I hadn't done that in awhile, but the other night, I started thinking about that, and how much I enjoyed it.  I also harkened back to something I heard online - advice that one celeb had gotten from another celeb, that basically breaks down to this.  If there's something you believe about yourself, or something you aspire to be in life, you need to do one thing each day that affirms your belief or aspiration.  If you want to be a painter, paint.  If you want to lose weight, eat fewer calories.  If you want to make friends, leave the house.

I am also reminded of one of the many self-help books I read in my 20s, that said, "You can have anything you want, but you can't have everything you want."  Basically, that you may have two things you claim to want but they can't both be true.  Say for example you want to take a lavish vacation, but you're also trying to not spend money this year.  Well, one of those won't exist in a world with the other.  So... you have to hone in on what you want.

I am, fundamentally, a writer.  I don't know what I want to write.  A book, probably.  Something humorous.  My life isn't nearly Sedaris-y enough to write essays that would resonate with folks.  So humorous fiction?

And one of the things I can do every day is write a few ridiculous sentences.   Like this, that I wrote yesterday:

Patricia slid her key in the lock to open her front door and sighed.  It was one thing to play “The Floor is Lava”, but totally different when the floor was actually lava.
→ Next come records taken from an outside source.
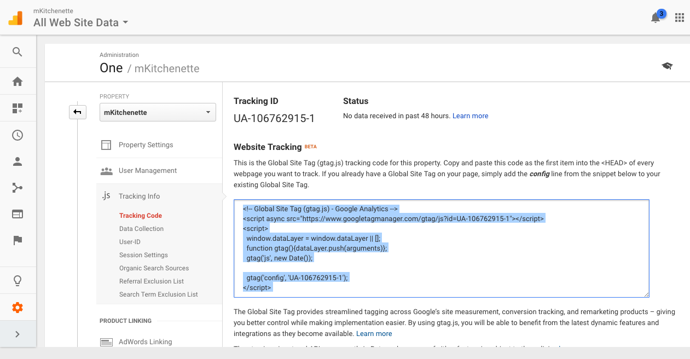Open Customization dashboard icon in sidebar

point(18,108)
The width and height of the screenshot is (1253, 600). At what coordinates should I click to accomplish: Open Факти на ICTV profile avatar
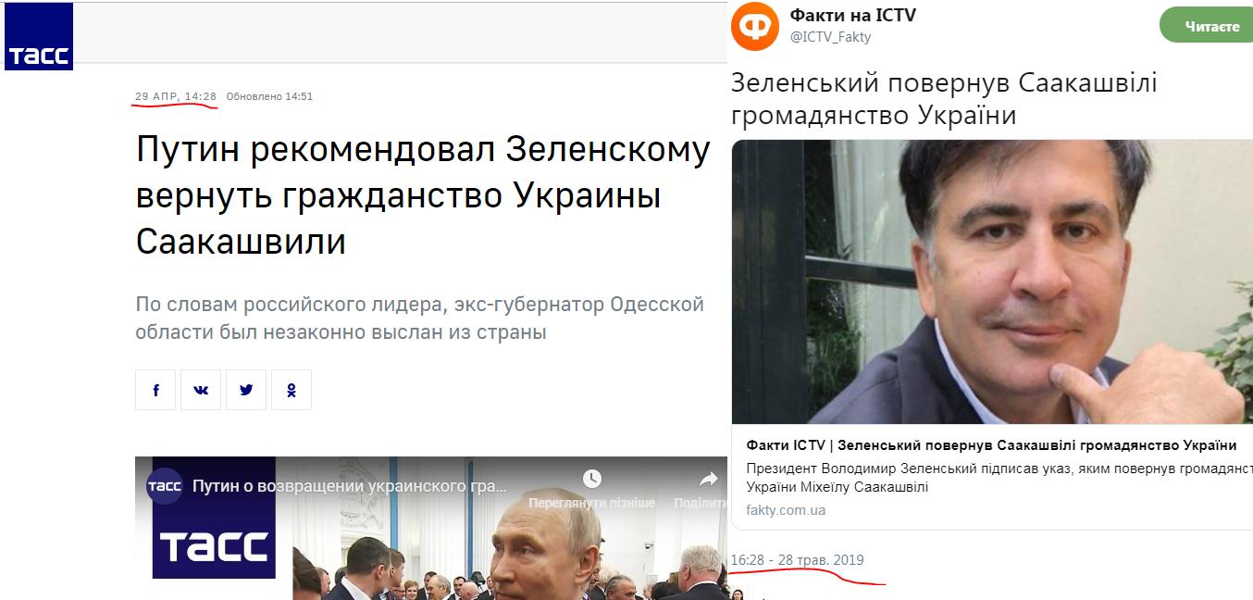point(755,26)
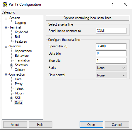Expand the Selection tree node
Image resolution: width=132 pixels, height=130 pixels.
pyautogui.click(x=11, y=65)

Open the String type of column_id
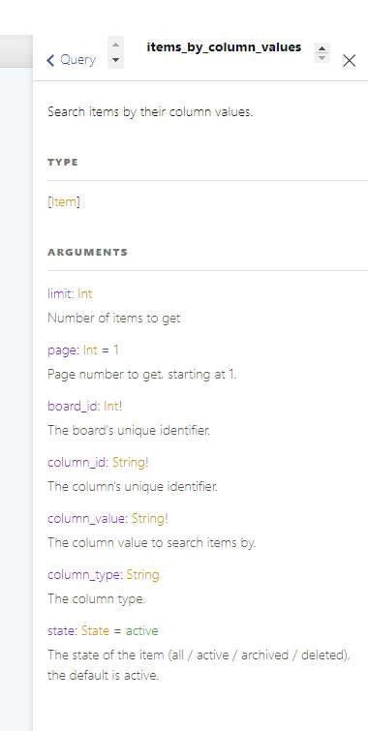pos(129,463)
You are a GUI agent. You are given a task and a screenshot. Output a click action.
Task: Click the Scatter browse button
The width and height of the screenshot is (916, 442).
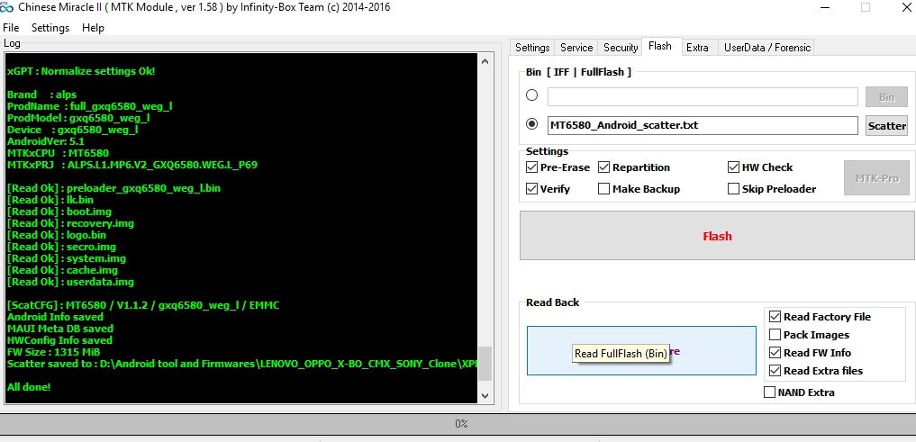click(886, 125)
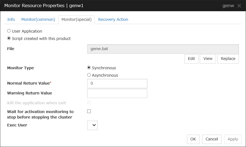Image resolution: width=246 pixels, height=147 pixels.
Task: Switch to the Info tab
Action: tap(11, 19)
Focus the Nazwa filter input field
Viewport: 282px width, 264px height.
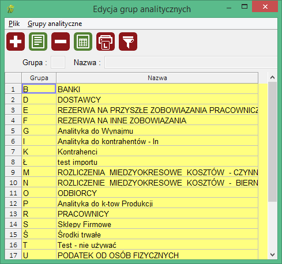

Keep doing what makes you, you.


ae

Comments

Christopher said…
Steve Allen said a comedian isn't someone to whom funny things happen but rather someone who sees ordinary things in a funny way. So your life may not be like Sedaris's--though in his tellings his injuries are often self-inflicted--but you do see your own life in a funny way. And the story of the Hungarian Countess meeting her daughter's yoga teacher is one of those sentences that makes me want to read more. I imagine she's the Countess Bathory. Look her up. Anyway it's good advice and I'm glad you're taking it too.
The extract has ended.